Former regional airline in Canada

Air Saguenay was a regional airline based in Jonquière, Quebec, Canada (now Saguenay, Quebec, Canada).

==History==
In the early 1960s Peter Schoch, mink breeder, bought Saguenay Air Service, a carrier based at Kenogami Lake, owned by Saguenay Aero Club and used to train pilots. Schoch decided to open a new seaplane base, Lac Sébastien Water Aerodrome at St-David de Falardeau, Lake Sebastien, to offer a better service to companies like Alcan or Price Brothers, fishermen, hunters and services for forest fire patrol. The company expanded and merged in 1969 with Gagnon Air Service to form a new company, Air Saguenay.
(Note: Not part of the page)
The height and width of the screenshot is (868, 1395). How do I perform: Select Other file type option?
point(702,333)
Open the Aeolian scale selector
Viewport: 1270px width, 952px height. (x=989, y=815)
In 1980, Jean-Claude Tremblay became the new owner, pushing the company one step further with his personalized approach and the quality of his services. A second seaplane base, Chutes-des-Passes/Lac Margane Water Aerodrome was opened at Chute-des-Passes, now Passes-Dangereuses, in 1982. It was a strategic location for accessing new territories for fishing and moose hunting and to better position the company towards the north. 1984 was a major year for the expansion of Air Saguenay. In 1984 it purchased Air Caribou in Fermont and also acquired Club Chambeaux outfitters which gave the company access to great fishing and caribou hunting territory in Northern Quebec. In 1986, the growth continued with the addition of a new seaplane base in Schefferville. Tremblay also purchased many other small bush operators in the 1990s, to reinforce the position of his company throughout Northern Quebec.

Since 1998, the carrier expanded again with the purchase of Expeditair in 1999, Grand Island Aviation in 2000, Aéro Golfe in 2001, Labrador Air Safari in 2006 and Deraps Aviation in 2011, both companies located on the north shore of the Saint Lawrence River and in 2006 acquired Ashuanipi Aviation. Air Saguenay has now become, under Jean-Claude Tremblay and his son Jean Tremblay, an important bush carrier in Eastern Canada.

Air Saguenay also operated Lac Pau (Caniapiscau) Water Aerodrome and Sept-Îles/Lac Rapides Water Aerodrome.

In November 2019, facing several challenges, notably the end of caribou hunting in Quebec and a lawsuit following the July accident, Air Saguenay ceased operations.

==Fleet==
As of December 2020 Transport Canada had 16 aircraft listed but only two with operating certificates:

Air Saguenay fleet
| Aircraft | No. of aircraft TC | Variants | Notes |
|---|---|---|---|
| Cessna 185 Skywagon | 3 | 185E Skywagon, A185F Skywagon | Only one A185F with a valid certificate, up to six seats |
| Cessna 206 | 1 | Cessna U206 | Cancelled certificate, up to six seats |
| de Havilland Canada DHC-2 Beaver | 8 | Mk 1 | Only one with a valid certificate, up to six passengers |
| de Havilland Canada DHC-3 Otter | 4 |  | All with cancelled certificates, 9 - 10 passengers |

==Accidents and incidents==
- On 16 July 2010, a de Havilland Canada DHC-2 Beaver floatplane, registration crashed into a wooded mountainside and caught fire about 12 NM west southwest of Lake Péribonca, Quebec, after encountering adverse weather conditions seven minutes into the flight. Of the six people on board, the pilot and three passengers were killed.
- On 23 August 2015, a de Havilland Canada DHC-2 Beaver floatplane, registration crashed into a wooded mountainside and caught fire near Les Bergeronnes, Quebec, shortly after taking off from Long Lake, about 10 NM north of Tadoussac, on a sightseeing flight. All people on board, the pilot and six passengers, were killed.
- On 15 July 2019, a de Havilland Canada DHC-2 Beaver floatplane crashed into a Labrador Lake late Monday night. The aircraft was on flight path from a fishing lodge near Crossroads Lake, near the Quebec border, to a remote camp on Mistastin Lake in northern Labrador. On board were seven people, four of them are confirmed dead including the pilot and the fate of the remaining three is unclear as they are missing. The cause of the crash has not yet been determined however officials with the Transportation Safety Board of Canada have been called in. All seven people died and the crash forced the closure of the airline.